● **ASSIGNMENT**:
All the data below should be printed again without a single difference.

● **STUDY MATERIAL**:
══════════

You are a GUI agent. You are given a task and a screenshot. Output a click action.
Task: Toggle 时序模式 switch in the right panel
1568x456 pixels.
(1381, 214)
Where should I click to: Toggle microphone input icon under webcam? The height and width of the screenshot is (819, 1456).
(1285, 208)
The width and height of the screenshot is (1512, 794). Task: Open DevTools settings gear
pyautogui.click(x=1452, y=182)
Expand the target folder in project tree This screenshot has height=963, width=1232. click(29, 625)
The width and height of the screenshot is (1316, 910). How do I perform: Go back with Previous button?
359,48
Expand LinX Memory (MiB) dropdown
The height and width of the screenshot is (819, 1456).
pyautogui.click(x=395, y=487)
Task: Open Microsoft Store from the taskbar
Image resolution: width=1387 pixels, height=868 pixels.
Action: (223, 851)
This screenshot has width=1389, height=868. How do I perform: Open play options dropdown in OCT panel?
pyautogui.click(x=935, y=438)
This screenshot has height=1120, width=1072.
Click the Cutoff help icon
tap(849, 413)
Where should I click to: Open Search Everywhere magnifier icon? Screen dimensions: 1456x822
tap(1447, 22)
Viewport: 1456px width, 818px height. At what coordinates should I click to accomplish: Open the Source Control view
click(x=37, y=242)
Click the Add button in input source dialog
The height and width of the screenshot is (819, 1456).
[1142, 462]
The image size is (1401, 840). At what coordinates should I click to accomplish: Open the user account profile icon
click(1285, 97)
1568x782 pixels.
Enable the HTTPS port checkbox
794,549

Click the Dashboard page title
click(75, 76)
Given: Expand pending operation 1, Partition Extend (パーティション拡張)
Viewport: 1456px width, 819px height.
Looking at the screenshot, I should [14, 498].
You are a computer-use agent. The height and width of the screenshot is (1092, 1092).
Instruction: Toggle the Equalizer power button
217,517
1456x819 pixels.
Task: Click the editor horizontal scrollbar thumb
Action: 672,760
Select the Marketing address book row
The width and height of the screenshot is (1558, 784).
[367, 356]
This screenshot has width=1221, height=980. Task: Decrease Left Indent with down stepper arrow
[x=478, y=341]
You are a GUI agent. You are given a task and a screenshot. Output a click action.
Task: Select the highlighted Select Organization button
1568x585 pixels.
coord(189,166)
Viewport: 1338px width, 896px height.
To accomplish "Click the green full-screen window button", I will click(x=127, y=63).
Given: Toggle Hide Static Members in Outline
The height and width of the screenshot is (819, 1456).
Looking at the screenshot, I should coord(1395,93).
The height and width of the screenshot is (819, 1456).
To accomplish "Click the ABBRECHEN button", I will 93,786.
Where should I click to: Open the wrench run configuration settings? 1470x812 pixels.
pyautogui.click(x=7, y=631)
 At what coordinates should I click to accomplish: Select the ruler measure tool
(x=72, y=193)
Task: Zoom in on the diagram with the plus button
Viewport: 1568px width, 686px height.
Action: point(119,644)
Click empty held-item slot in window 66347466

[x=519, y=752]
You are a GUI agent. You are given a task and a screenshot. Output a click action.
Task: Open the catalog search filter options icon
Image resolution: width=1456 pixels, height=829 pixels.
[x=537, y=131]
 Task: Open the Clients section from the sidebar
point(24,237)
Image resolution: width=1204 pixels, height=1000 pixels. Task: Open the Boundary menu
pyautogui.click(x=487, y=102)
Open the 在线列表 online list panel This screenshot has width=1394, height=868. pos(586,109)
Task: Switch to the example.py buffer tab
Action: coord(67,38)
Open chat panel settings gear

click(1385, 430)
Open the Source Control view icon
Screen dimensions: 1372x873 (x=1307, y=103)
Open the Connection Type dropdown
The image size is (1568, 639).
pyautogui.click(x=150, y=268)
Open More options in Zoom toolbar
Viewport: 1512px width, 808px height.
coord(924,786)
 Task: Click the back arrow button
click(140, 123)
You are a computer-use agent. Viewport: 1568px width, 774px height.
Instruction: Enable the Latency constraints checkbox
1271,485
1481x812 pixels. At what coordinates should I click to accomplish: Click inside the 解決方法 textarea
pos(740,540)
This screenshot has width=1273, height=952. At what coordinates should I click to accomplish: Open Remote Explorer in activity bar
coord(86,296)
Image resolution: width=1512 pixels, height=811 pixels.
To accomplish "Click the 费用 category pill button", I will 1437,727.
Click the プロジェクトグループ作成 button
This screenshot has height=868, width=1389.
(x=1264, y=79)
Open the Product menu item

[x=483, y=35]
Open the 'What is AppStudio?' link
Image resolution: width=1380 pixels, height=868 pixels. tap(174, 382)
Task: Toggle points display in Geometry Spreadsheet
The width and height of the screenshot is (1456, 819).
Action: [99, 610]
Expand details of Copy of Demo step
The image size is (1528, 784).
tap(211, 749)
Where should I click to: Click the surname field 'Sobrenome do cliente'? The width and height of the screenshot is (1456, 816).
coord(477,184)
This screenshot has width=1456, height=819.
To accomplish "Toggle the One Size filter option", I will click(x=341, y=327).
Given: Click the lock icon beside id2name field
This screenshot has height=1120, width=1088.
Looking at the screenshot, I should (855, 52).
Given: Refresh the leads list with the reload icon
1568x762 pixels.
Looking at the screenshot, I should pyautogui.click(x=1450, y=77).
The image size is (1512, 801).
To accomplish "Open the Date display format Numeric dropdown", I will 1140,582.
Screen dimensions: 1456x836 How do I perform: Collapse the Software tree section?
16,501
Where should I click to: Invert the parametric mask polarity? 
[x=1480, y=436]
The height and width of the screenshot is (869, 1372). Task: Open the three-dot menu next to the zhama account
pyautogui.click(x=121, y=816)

══════════

● **TASK RESPONSE**:
You are a GUI agent. You are given a task and a screenshot. Output a click action.
Task: Toggle 时序模式 switch in the right panel
1568x456 pixels.
(1381, 214)
Where should I click to: Toggle microphone input icon under webcam? The height and width of the screenshot is (819, 1456).
(1285, 208)
The width and height of the screenshot is (1512, 794). Task: Open DevTools settings gear
pyautogui.click(x=1452, y=182)
Expand the target folder in project tree This screenshot has height=963, width=1232. click(29, 625)
The width and height of the screenshot is (1316, 910). How do I perform: Go back with Previous button?
359,48
Expand LinX Memory (MiB) dropdown
The height and width of the screenshot is (819, 1456).
pyautogui.click(x=395, y=487)
Task: Open Microsoft Store from the taskbar
Image resolution: width=1387 pixels, height=868 pixels.
Action: (223, 851)
This screenshot has width=1389, height=868. How do I perform: Open play options dropdown in OCT panel?
pyautogui.click(x=935, y=438)
This screenshot has height=1120, width=1072.
Click the Cutoff help icon
tap(849, 413)
Where should I click to: Open Search Everywhere magnifier icon? Screen dimensions: 1456x822
tap(1447, 22)
Viewport: 1456px width, 818px height. At what coordinates should I click to accomplish: Open the Source Control view
click(x=37, y=242)
Click the Add button in input source dialog
The height and width of the screenshot is (819, 1456).
[1142, 462]
The image size is (1401, 840). At what coordinates should I click to accomplish: Open the user account profile icon
click(1285, 97)
1568x782 pixels.
Enable the HTTPS port checkbox
794,549

Click the Dashboard page title
click(75, 76)
Given: Expand pending operation 1, Partition Extend (パーティション拡張)
Viewport: 1456px width, 819px height.
Looking at the screenshot, I should [14, 498].
You are a computer-use agent. The height and width of the screenshot is (1092, 1092).
Instruction: Toggle the Equalizer power button
217,517
1456x819 pixels.
Task: Click the editor horizontal scrollbar thumb
Action: 672,760
Select the Marketing address book row
The width and height of the screenshot is (1558, 784).
[367, 356]
This screenshot has width=1221, height=980. Task: Decrease Left Indent with down stepper arrow
[x=478, y=341]
You are a GUI agent. You are given a task and a screenshot. Output a click action.
Task: Select the highlighted Select Organization button
1568x585 pixels.
coord(189,166)
Viewport: 1338px width, 896px height.
To accomplish "Click the green full-screen window button", I will click(x=127, y=63).
Given: Toggle Hide Static Members in Outline
The height and width of the screenshot is (819, 1456).
Looking at the screenshot, I should coord(1395,93).
The height and width of the screenshot is (819, 1456).
To accomplish "Click the ABBRECHEN button", I will 93,786.
Where should I click to: Open the wrench run configuration settings? 1470x812 pixels.
pyautogui.click(x=7, y=631)
 At what coordinates should I click to accomplish: Select the ruler measure tool
(x=72, y=193)
Task: Zoom in on the diagram with the plus button
Viewport: 1568px width, 686px height.
Action: point(119,644)
Click empty held-item slot in window 66347466

[x=519, y=752]
You are a GUI agent. You are given a task and a screenshot. Output a click action.
Task: Open the catalog search filter options icon
Image resolution: width=1456 pixels, height=829 pixels.
[x=537, y=131]
 Task: Open the Clients section from the sidebar
point(24,237)
Image resolution: width=1204 pixels, height=1000 pixels. Task: Open the Boundary menu
pyautogui.click(x=487, y=102)
Open the 在线列表 online list panel This screenshot has width=1394, height=868. pos(586,109)
Task: Switch to the example.py buffer tab
Action: coord(67,38)
Open chat panel settings gear

click(1385, 430)
Open the Source Control view icon
Screen dimensions: 1372x873 (x=1307, y=103)
Open the Connection Type dropdown
The image size is (1568, 639).
pyautogui.click(x=150, y=268)
Open More options in Zoom toolbar
Viewport: 1512px width, 808px height.
coord(924,786)
 Task: Click the back arrow button
click(140, 123)
You are a computer-use agent. Viewport: 1568px width, 774px height.
Instruction: Enable the Latency constraints checkbox
1271,485
1481x812 pixels. At what coordinates should I click to accomplish: Click inside the 解決方法 textarea
pos(740,540)
This screenshot has width=1273, height=952. At what coordinates should I click to accomplish: Open Remote Explorer in activity bar
coord(86,296)
Image resolution: width=1512 pixels, height=811 pixels.
To accomplish "Click the 费用 category pill button", I will 1437,727.
Click the プロジェクトグループ作成 button
This screenshot has height=868, width=1389.
(x=1264, y=79)
Open the Product menu item

[x=483, y=35]
Open the 'What is AppStudio?' link
Image resolution: width=1380 pixels, height=868 pixels. tap(174, 382)
Task: Toggle points display in Geometry Spreadsheet
The width and height of the screenshot is (1456, 819).
Action: [99, 610]
Expand details of Copy of Demo step
The image size is (1528, 784).
tap(211, 749)
Where should I click to: Click the surname field 'Sobrenome do cliente'? The width and height of the screenshot is (1456, 816).
coord(477,184)
This screenshot has width=1456, height=819.
To accomplish "Toggle the One Size filter option", I will click(x=341, y=327).
Given: Click the lock icon beside id2name field
This screenshot has height=1120, width=1088.
Looking at the screenshot, I should (855, 52).
Given: Refresh the leads list with the reload icon
1568x762 pixels.
Looking at the screenshot, I should pyautogui.click(x=1450, y=77).
The image size is (1512, 801).
To accomplish "Open the Date display format Numeric dropdown", I will 1140,582.
Screen dimensions: 1456x836 How do I perform: Collapse the Software tree section?
16,501
Where should I click to: Invert the parametric mask polarity? 
[x=1480, y=436]
The height and width of the screenshot is (869, 1372). Task: Open the three-dot menu next to the zhama account
pyautogui.click(x=121, y=816)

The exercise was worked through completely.